■ **Your task**
Repeat the lines below exactly as written, please, from the line with "[Nach links schieben] (54, 426)" to the line with "Zahlung & Versand (75, 2378)", both lines included, and no others.

■ **Exercise inputs**
---*---

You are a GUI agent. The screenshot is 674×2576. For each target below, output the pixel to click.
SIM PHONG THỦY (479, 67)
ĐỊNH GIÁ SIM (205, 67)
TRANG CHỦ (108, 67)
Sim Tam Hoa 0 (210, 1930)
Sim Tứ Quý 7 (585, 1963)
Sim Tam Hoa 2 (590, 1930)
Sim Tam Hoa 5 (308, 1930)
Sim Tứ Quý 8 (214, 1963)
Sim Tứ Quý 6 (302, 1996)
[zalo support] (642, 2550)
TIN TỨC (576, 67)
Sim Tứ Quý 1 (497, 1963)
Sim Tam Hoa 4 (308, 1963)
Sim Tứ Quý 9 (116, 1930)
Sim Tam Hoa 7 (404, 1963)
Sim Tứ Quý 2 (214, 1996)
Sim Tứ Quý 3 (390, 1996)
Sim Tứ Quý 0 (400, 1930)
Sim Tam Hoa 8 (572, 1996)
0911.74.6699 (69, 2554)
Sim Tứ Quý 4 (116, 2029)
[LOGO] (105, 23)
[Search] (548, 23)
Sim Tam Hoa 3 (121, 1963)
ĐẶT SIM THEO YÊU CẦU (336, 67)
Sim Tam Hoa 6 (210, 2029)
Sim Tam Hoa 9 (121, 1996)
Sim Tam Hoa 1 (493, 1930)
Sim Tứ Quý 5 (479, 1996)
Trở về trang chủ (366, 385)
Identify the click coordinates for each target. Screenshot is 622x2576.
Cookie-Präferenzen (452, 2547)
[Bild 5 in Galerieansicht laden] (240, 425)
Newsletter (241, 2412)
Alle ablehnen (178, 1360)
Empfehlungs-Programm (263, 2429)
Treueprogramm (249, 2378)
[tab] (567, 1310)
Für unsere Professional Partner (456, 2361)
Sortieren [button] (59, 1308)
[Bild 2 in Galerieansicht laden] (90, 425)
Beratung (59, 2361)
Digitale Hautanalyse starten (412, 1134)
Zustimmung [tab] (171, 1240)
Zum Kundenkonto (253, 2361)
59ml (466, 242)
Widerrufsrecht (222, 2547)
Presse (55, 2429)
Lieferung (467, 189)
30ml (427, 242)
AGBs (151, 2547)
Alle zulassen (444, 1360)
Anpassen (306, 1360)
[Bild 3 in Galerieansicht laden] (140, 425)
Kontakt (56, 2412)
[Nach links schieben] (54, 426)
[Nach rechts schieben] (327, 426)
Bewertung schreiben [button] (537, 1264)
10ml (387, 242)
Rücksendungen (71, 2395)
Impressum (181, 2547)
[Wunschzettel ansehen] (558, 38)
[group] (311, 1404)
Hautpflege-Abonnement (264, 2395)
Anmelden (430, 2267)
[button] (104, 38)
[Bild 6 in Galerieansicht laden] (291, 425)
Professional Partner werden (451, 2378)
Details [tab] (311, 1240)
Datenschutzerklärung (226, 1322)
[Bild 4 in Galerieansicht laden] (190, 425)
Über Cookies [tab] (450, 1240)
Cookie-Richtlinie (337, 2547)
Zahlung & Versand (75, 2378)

---*---

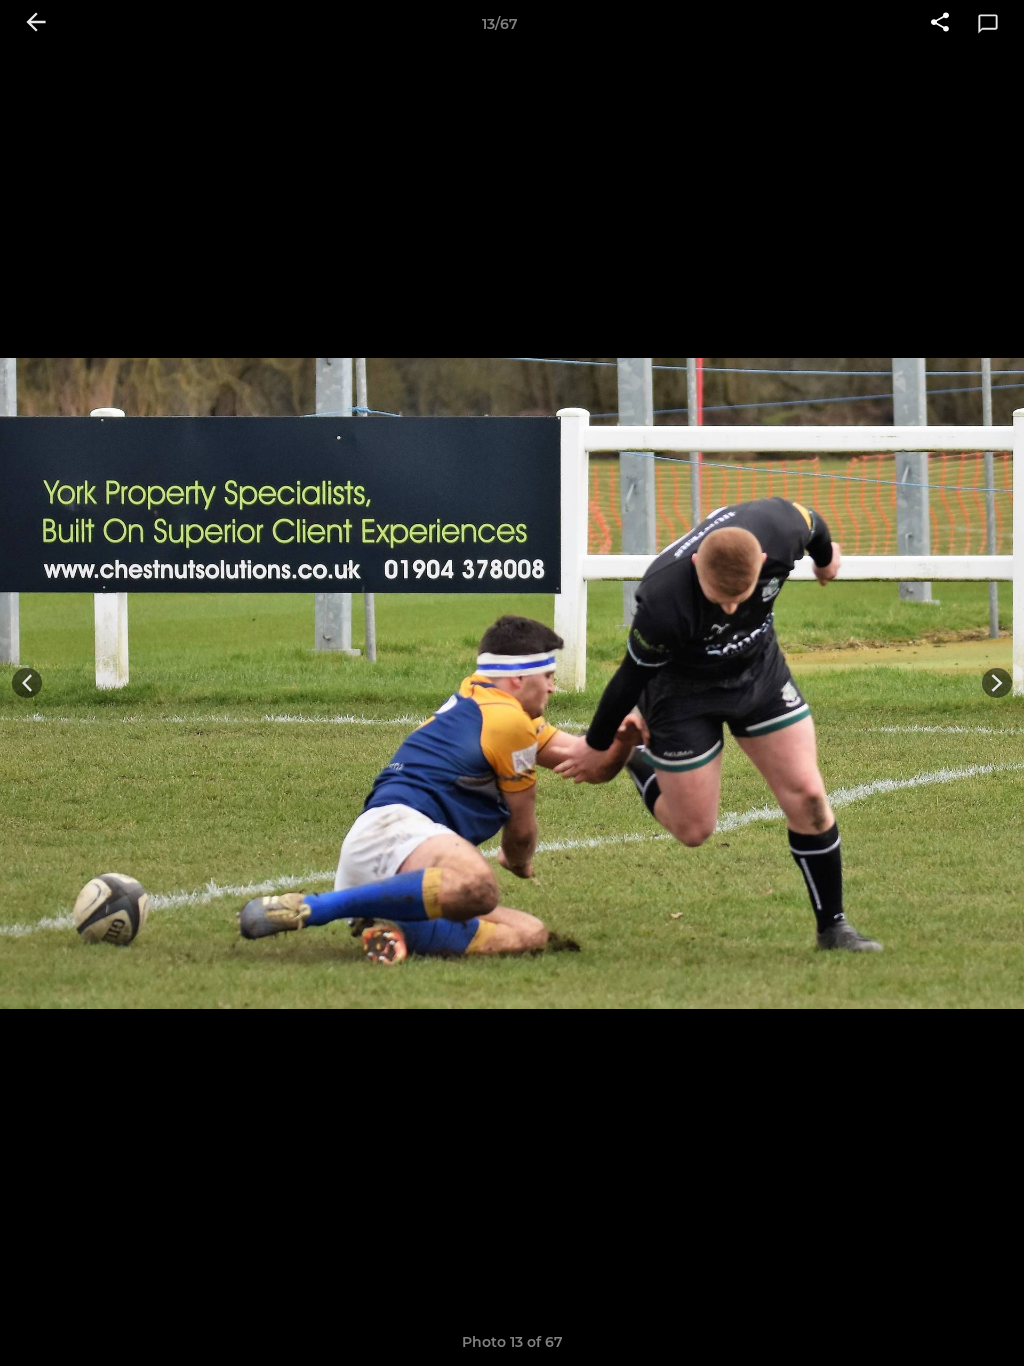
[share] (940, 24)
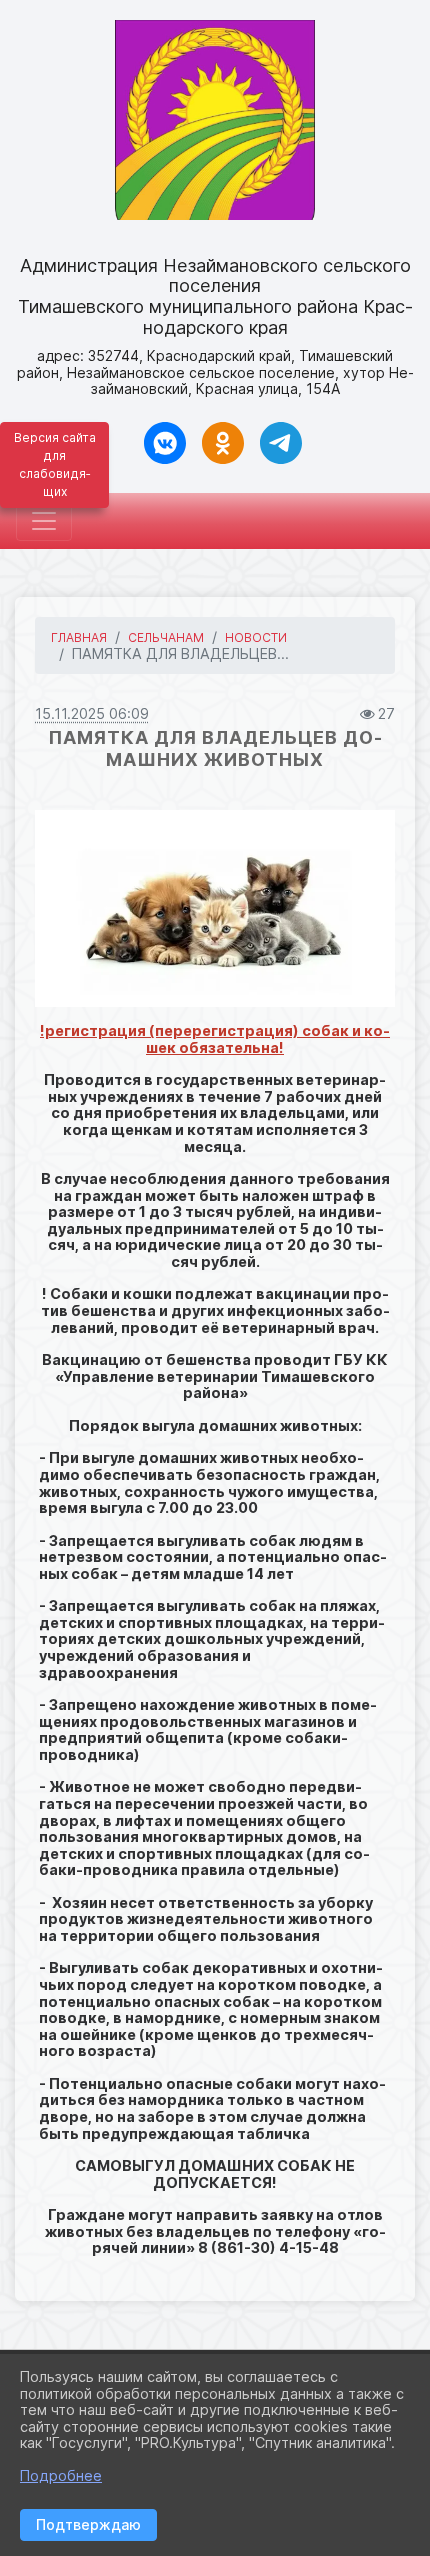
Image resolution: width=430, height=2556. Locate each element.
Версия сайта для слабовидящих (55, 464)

---*---

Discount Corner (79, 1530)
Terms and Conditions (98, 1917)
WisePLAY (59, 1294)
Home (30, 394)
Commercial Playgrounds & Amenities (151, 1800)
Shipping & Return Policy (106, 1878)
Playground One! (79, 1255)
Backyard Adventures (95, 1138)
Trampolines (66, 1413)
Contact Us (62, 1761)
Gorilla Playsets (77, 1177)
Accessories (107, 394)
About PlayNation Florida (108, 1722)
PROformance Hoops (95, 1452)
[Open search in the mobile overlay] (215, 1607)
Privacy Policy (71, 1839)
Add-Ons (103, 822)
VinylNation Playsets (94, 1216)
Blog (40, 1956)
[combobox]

---*---

■ **Output below**
[Nach links schieben] (54, 426)
[Nach rechts schieben] (327, 426)
Bewertung schreiben [button] (537, 1264)
10ml (387, 242)
Rücksendungen (71, 2395)
Impressum (181, 2547)
[Wunschzettel ansehen] (558, 38)
[group] (311, 1404)
Hautpflege-Abonnement (264, 2395)
Anmelden (430, 2267)
[button] (104, 38)
[Bild 6 in Galerieansicht laden] (291, 425)
Professional Partner werden (451, 2378)
Details [tab] (311, 1240)
Datenschutzerklärung (226, 1322)
[Bild 4 in Galerieansicht laden] (190, 425)
Über Cookies [tab] (450, 1240)
Cookie-Richtlinie (337, 2547)
Zahlung & Versand (75, 2378)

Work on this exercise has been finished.